With a population slightly above 4,000 and its proximity to Portland, Hollis is growing fast. Many residents commute to jobs in Portland, South Portland, Saco, Biddeford, and Sanford. The few large businesses in Hollis include Eagle Industries, a precision sheet metal shop that employs about 35 and used to also be the main sponsor of FIRST Robotics Competition Team BERT 133 from Bonny Eagle High School. There is also a bottling plant for Poland Spring Water. Many of the local businesses are family-run and well-established in the community.

==Education==

Elementary students in Hollis attend Hollis Elementary School, while middle and high school students attend Bonny Eagle Middle School and Bonny Eagle High School respectively. Hollis is located within Maine School Administrative District 6.

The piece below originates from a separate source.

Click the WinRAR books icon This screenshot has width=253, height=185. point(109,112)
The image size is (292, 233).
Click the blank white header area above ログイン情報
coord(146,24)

Paul Penna is the Superintendent of Schools. Trevor Hustus is the chairman of the board.

==Earthquake==

At 7:12 pm local time, on October 16, 2012, an earthquake originally estimated as a 4.6 magnitude, then downgraded to a 4.0 struck Hollis, with its epicenter approximately 3 mi west of the center of town. According to the U.S. Geological Survey, the quake occurred at a depth of 6.6 km (4.1 miles). Some residents reported cracked floors and walls, but there were no reports of major damage. There were reports of tremors felt in all six New England states and New York.